Particles can come into being and be gone again in as little as 0.000000000000000000000001 second (10-24). Even the most sluggish of unstable particles hang around for no more than 0.0000001 second (10-7).
粒子可以在短达0.000 000 000 000 000 000 000 001秒(10的负24次方秒)时间里出现和消失。连最缺乏活力的不稳定的粒子,存在的时间也不超过0.000 000 1秒(10的负7次方秒)。
Some particles are almost ludicrously slippery. Every second the Earth is visited by 10,000 trillion trillion tiny, all but massless neutrinos (mostly shot out by the nuclear broilings of the Sun), and virtually all of them pass right through the planet and everything that is on it, including you and me, as if it weren't there. To trap just a few of them, scientists need tanks holding up to 12.5 million gallons of heavy water (that is, water with a relative abundance of deuterium in it) in underground chambers (old mines usually) where they can't be interfered with by other types of radiation.

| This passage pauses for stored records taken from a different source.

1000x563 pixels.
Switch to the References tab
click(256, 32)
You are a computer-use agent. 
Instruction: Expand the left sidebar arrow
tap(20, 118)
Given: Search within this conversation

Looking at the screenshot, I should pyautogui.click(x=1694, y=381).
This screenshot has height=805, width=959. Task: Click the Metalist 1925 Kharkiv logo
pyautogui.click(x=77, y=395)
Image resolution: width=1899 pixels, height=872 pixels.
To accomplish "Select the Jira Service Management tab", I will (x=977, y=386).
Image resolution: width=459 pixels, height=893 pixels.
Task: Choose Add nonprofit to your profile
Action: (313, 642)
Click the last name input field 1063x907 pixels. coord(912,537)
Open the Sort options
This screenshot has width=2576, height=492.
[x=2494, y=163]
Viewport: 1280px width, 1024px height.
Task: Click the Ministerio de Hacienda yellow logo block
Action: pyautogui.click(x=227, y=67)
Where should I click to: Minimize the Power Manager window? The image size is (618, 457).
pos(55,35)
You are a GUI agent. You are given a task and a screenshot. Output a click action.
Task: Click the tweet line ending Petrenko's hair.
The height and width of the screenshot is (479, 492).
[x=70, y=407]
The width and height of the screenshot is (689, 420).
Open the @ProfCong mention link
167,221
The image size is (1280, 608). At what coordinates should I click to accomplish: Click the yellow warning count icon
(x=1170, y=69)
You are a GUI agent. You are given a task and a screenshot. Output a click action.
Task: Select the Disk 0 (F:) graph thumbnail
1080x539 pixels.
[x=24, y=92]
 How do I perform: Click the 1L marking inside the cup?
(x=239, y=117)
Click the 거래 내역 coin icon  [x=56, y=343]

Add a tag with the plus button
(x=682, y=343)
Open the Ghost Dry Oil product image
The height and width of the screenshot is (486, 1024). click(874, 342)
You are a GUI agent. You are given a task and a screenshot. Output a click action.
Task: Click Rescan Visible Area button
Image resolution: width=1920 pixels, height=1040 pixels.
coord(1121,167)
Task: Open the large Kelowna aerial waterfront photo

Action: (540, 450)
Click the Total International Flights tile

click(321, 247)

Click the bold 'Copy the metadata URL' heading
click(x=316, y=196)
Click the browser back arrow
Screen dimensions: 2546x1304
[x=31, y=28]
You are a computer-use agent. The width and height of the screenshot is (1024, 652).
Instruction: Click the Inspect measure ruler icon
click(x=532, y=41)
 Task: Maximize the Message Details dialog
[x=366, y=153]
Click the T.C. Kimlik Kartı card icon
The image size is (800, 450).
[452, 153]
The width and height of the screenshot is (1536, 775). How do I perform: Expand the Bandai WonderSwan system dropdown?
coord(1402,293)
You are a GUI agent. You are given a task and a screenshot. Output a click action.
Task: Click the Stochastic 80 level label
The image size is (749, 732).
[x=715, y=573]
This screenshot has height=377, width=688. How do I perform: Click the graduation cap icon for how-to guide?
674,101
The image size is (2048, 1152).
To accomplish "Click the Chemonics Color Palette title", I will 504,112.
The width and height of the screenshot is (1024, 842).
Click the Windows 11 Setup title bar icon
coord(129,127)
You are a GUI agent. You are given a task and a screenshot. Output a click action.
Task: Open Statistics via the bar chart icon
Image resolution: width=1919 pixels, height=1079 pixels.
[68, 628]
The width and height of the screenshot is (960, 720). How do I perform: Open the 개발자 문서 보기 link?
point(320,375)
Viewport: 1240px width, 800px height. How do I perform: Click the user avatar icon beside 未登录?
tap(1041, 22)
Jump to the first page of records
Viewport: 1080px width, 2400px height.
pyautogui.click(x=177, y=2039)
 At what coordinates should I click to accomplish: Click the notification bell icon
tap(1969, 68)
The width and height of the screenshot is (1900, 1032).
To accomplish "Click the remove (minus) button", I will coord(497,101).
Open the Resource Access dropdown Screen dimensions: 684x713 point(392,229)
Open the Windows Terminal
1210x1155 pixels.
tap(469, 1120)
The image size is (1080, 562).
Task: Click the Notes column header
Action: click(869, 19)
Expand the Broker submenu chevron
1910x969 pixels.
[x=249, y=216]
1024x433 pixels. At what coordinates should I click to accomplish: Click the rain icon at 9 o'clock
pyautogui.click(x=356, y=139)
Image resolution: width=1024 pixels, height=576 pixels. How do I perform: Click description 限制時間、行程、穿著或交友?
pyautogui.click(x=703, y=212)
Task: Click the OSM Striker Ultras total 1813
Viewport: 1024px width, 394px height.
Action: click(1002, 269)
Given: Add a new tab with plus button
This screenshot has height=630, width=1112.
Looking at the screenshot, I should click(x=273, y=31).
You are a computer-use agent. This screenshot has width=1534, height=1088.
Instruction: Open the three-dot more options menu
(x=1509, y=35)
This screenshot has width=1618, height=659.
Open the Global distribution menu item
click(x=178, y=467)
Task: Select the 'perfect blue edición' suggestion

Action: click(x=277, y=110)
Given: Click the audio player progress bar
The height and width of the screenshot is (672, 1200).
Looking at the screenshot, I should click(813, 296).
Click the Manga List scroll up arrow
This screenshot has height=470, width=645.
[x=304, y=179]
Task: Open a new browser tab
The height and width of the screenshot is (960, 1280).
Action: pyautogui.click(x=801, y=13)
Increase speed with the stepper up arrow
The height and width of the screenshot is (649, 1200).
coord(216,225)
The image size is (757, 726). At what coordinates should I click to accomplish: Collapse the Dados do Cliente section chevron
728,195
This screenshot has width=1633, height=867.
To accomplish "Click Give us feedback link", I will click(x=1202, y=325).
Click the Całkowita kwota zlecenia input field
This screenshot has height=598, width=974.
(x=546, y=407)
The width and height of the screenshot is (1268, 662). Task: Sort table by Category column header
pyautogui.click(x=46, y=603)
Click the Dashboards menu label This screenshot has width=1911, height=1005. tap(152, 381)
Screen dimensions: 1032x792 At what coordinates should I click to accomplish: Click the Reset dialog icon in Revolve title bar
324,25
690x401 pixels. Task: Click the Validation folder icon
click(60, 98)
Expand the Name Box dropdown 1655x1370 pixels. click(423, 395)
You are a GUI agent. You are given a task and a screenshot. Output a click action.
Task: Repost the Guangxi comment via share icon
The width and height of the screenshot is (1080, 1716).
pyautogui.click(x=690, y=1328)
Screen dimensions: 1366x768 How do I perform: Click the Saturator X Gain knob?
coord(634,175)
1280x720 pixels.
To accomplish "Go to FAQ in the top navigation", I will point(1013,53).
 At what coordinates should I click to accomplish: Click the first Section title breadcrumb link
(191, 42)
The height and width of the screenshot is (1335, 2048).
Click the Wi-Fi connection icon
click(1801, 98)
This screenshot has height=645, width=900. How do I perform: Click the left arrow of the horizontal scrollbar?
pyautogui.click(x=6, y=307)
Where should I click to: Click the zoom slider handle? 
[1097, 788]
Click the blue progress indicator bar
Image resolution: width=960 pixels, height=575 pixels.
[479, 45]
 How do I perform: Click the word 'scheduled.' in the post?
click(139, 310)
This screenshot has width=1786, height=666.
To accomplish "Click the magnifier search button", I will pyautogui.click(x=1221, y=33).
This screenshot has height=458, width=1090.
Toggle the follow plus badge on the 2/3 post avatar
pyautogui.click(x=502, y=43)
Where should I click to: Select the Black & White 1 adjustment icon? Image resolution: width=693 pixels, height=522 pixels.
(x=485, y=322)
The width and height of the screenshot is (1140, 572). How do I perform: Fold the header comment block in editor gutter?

有的粒子几乎捕捉不到。每一秒钟,就有1万亿亿亿个微小的、几乎没有质量的中微子抵达地球(大多数是太阳的热核反应辐射出的),实际上径直穿过这颗行星以及上面的一切东西,包括你和我,就仿佛地球并不存在。为了捕捉几个粒子,科学家们需要在地下室(通常是废矿井里),用容器盛放多达57000立方米重水(即含氘相对丰富的水),因为这种地方受不到其他类型辐射的干扰。
Very occasionally, a passing neutrino will bang into one of the atomic nuclei in the water and produce a little puff of energy. Scientists count the puffs and by such means take us very slightly closer to understanding the fundamental properties of the universe. In 1998, Japanese observers reported that neutrinos do have mass, but not a great deal—about one ten-millionth that of an electron.
在非常偶然的情况下,一个经过的中微子会砰地撞击水里的一个原子核,产生一丁点儿能量。科学家们通过统计有几个一丁点儿而逐步了解宇宙的基本性质。1998年,日本观察人员报告说,中微子确有质量,但是不大──大约是电子的一千万分之一。
What it really takes to find particles these days is money and lots of it. There is a curious inverse relationship in modern physics between the tininess of the thing being sought and the scale of facilities required to do the searching.
如今,寻找粒子真正要花的是钱,而且是大量的钱。在现代物理学中,寻找的东西的大小,与所需设备的大小,往往有意思地成反比关系。